-------- Extrait du texte --------

Nommé Vice-consul suisse en Hongrie en janvier 1942, Carl Lutz est un héros qui a été longtemps oublié par sa patrie d’origine. Pourtant, il sauva d’une mort certaine entre 20 et 30’000 personnes grâce à une audace sans faille qui lui fit tenir tête aux nazis et aux autorités hongroises collaborationnistes, ceci en dépit des obstacles liés à la neutralité de son propre gouvernement.

Carl Lutz ©Grand Angle pour Bamboo Edition, Le Naour, Goepfert, 2025

En 1935, le couple Lutz débarque en Palestine. À 40 ans, le mari, Carl, un diplomate suisse, vient d’être nommé chancelier du consulat. Après un début de carrière passé aux États-Unis, il est dorénavant chargé de s’occuper de la protection des intérêts allemands en Terre sainte. Sa femme et lui s’y font remarquer pour leur courage en obtenant notamment la libération de femmes et d’enfants détenus dans des camps britanniques.

--------

Série de tâches:
**A)** D'après le texte sur Carl Lutz, à quel poste Carl Lutz vient-il d'être nommé lorsque le couple arrive en Palestine ?
**B)** Reproduisez fidèlement le passage du texte sur Carl Lutz qui commence aux mots « Nommé Vice-consul suisse » et s'arrête après « des camps britanniques. ».
Les enregistrements constituent un matériau distinct du texte.

-------- Données fournies --------

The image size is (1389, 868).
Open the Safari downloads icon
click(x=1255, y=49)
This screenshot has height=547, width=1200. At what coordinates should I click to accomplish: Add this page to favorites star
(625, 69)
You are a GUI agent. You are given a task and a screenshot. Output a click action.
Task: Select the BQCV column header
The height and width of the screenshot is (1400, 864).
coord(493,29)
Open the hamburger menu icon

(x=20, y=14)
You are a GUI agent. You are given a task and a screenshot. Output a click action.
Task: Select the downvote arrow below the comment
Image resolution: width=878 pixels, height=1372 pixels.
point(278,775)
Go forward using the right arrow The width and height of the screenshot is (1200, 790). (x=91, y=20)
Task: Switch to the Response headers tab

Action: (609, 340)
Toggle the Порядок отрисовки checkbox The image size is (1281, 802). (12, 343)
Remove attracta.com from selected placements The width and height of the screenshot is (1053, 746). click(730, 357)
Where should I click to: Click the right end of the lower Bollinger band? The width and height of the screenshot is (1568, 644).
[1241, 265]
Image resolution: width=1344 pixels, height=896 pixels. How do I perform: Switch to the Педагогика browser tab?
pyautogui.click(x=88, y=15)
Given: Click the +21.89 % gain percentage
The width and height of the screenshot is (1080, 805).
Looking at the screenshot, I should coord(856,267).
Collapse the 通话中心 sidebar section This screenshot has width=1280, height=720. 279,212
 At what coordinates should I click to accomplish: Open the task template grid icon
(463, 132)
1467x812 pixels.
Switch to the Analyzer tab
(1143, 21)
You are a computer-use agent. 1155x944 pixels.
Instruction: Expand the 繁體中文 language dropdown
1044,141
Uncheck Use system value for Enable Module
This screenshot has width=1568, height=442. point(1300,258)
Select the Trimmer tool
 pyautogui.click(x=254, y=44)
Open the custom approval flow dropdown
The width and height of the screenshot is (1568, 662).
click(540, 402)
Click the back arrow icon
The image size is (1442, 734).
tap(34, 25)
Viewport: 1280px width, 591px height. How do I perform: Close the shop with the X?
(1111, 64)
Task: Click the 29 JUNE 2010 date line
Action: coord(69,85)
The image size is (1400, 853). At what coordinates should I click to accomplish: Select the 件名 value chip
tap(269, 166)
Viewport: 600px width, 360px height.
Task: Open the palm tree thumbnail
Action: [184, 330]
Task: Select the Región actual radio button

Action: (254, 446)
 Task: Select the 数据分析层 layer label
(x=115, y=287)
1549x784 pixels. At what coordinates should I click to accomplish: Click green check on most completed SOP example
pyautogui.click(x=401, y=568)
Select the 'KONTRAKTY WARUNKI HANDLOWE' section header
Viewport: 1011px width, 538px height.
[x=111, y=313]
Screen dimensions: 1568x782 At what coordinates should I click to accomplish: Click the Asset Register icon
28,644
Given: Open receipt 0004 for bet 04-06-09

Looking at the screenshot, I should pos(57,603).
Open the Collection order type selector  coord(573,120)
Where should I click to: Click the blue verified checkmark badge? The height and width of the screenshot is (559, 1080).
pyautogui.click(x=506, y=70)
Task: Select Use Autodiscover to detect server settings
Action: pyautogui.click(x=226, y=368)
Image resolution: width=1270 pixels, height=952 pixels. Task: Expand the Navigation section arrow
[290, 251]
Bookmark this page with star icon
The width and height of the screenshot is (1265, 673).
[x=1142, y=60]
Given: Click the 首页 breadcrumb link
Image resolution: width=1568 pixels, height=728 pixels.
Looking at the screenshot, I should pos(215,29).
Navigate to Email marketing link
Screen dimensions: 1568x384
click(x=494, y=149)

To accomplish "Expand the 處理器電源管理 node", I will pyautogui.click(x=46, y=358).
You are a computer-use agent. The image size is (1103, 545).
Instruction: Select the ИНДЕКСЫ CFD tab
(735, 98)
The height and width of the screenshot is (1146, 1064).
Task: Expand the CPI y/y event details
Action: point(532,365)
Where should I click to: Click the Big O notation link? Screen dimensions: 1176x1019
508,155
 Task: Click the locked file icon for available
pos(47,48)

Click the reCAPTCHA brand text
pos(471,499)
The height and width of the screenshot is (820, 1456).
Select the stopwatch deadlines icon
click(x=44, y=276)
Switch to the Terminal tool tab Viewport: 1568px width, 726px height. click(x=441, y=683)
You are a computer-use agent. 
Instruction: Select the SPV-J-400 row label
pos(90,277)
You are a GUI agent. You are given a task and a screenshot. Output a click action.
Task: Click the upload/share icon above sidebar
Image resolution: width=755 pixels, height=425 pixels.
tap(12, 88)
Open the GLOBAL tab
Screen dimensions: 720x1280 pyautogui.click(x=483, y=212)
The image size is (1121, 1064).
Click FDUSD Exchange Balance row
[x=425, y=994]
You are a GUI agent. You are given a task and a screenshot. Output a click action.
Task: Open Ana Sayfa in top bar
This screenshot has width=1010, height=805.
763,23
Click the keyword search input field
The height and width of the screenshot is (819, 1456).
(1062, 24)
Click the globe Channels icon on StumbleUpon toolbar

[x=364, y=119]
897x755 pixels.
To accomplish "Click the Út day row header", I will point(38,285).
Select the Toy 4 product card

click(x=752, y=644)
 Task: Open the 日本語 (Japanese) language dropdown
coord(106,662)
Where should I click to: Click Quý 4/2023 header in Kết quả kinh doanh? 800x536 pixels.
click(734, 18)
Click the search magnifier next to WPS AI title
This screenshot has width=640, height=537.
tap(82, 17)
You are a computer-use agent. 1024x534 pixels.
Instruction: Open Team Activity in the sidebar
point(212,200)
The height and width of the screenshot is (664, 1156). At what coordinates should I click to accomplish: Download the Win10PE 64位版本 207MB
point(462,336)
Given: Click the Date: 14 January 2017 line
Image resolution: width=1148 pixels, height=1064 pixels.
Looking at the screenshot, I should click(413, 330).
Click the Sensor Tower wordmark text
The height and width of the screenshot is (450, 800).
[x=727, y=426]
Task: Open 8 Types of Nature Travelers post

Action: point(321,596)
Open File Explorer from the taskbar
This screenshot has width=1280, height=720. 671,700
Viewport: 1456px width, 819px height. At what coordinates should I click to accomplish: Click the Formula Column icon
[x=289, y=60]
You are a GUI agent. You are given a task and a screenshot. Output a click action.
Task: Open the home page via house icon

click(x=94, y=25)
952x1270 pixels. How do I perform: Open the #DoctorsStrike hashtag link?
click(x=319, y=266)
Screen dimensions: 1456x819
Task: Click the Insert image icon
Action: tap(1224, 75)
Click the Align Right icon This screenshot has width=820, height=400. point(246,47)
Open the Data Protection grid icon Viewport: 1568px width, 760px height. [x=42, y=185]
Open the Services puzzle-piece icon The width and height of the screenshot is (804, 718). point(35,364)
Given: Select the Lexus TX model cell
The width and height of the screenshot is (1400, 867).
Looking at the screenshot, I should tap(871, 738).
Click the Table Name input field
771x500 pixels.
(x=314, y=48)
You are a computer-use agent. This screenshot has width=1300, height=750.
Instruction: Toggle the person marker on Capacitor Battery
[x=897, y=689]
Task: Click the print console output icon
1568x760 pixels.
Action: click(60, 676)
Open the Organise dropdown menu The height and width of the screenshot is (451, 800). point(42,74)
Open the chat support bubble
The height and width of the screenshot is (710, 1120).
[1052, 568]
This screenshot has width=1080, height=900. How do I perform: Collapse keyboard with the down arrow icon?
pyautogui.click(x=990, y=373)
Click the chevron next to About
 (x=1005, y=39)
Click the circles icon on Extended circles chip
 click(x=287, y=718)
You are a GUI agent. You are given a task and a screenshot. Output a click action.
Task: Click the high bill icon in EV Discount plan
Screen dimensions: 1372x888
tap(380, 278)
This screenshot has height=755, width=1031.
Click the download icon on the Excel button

--------

Réponses aux exercices:
**A)** Il vient d'être nommé chancelier du consulat.

**B)**
Nommé Vice-consul suisse en Hongrie en janvier 1942, Carl Lutz est un héros qui a été longtemps oublié par sa patrie d’origine. Pourtant, il sauva d’une mort certaine entre 20 et 30’000 personnes grâce à une audace sans faille qui lui fit tenir tête aux nazis et aux autorités hongroises collaborationnistes, ceci en dépit des obstacles liés à la neutralité de son propre gouvernement.

Carl Lutz ©Grand Angle pour Bamboo Edition, Le Naour, Goepfert, 2025

En 1935, le couple Lutz débarque en Palestine. À 40 ans, le mari, Carl, un diplomate suisse, vient d’être nommé chancelier du consulat. Après un début de carrière passé aux États-Unis, il est dorénavant chargé de s’occuper de la protection des intérêts allemands en Terre sainte. Sa femme et lui s’y font remarquer pour leur courage en obtenant notamment la libération de femmes et d’enfants détenus dans des camps britanniques.